Believing Like Pagans

Pagans are perpetually insecure because they have no way of knowing that they are safe in the hands of their gods. That is, they have no certain, special revelation about God or from God concerning the nature of the spiritual world they live in. To the degree that Christians are influenced by pagan thinking, they also become more insecure. They are never sure when they might be cursed. They are never sure when a demon may invade them. They imagine they need some spiritual technology gleaned from the spirit world in order to insure a successful outcome for their endeavors. They need a “Christian” version of a shaman to mediate between them and the spirit world (usually called “prophets” or “deliverance counselors”). In short, they are like pagans in most respects.

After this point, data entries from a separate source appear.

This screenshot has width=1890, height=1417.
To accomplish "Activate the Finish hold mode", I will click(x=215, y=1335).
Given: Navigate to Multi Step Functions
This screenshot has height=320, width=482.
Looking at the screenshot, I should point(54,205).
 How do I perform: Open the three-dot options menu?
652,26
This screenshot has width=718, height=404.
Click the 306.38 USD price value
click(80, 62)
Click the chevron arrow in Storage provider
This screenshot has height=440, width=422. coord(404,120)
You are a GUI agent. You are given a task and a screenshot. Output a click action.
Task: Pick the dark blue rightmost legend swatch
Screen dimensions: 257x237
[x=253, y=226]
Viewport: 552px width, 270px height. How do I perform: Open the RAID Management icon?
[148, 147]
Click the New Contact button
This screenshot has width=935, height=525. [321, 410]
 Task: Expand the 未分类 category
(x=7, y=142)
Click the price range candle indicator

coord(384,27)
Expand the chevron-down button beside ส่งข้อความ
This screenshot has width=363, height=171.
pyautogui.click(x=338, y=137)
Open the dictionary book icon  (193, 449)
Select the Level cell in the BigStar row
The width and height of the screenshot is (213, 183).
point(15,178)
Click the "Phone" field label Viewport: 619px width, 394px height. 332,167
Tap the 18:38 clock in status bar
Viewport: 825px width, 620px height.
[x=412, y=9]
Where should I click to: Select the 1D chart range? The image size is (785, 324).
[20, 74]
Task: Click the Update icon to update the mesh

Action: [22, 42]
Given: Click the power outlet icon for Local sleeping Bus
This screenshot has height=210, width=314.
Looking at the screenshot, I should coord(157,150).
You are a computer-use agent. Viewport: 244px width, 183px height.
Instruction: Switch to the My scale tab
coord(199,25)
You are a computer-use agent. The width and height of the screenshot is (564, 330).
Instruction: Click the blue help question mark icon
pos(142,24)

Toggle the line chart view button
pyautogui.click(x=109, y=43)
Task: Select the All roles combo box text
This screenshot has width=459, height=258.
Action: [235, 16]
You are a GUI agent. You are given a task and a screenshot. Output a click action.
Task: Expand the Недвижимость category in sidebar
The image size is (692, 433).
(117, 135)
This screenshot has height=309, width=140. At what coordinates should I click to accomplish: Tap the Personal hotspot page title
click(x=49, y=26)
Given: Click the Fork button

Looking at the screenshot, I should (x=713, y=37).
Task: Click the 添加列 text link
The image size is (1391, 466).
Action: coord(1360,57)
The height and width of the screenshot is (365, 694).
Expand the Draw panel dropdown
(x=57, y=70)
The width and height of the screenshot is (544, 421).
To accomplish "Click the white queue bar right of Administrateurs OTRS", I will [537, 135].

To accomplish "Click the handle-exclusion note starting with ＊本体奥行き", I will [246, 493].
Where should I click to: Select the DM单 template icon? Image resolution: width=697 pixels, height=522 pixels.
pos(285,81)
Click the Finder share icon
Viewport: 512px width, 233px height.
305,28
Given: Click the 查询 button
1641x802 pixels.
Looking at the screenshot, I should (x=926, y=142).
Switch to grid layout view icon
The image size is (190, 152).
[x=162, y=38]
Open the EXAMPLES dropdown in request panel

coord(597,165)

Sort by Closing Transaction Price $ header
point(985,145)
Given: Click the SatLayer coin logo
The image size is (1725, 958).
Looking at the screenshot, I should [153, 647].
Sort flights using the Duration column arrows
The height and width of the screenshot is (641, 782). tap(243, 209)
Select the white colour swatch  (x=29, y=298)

Some adherents, like Greg Boyd, who are more theologically sophisticated, have emotional or philosophical reasons to prefer the pagan worldview. Boyd cannot accept the implications of the doctrine of God’s providence and willingly says so. The providential worldview is the Biblical worldview, though Boyd denies it, instead offering paganism as the alternative. The teaching of the Bible clearly claims that God is indeed in charge of His own universe and knows all things. That is what God told Job when Job found himself the victim of what Boyd calls “gratuitous evil.”

But exchanging the Biblical doctrine of providence for the pagan belief in the warfare worldview creates the type of insecurities common for pagans. Boyd realizes this: “Whatever else may be said about the classical-philosophical blueprint model of God’s providence [Boyd’s way of discrediting the doctrine of providence], it does provide the believer with a certain kind of security that the warfare worldview seems to lack—so long as one steers clear of concrete atrocities.”31 In other words, it may be more comforting to believe that God is providentially ruling over His own universe to bring history forward according to His saving purposes; but it is not emotionally satisfying to think of God allowing evil in His universe for His own good purposes. To think that evil happens outside of God’s foreknowledge and providential control seems more satisfying to some (such as Boyd). The implication, of course, is that to avoid being victims of gratuitous evil that God did not foresee and chooses not to control, we must figure out how to battle the spirits and find shelter from their malicious power. If we fail to embrace the shamans and their teaching, the evil spirits may very well get the upper hand and destroy us.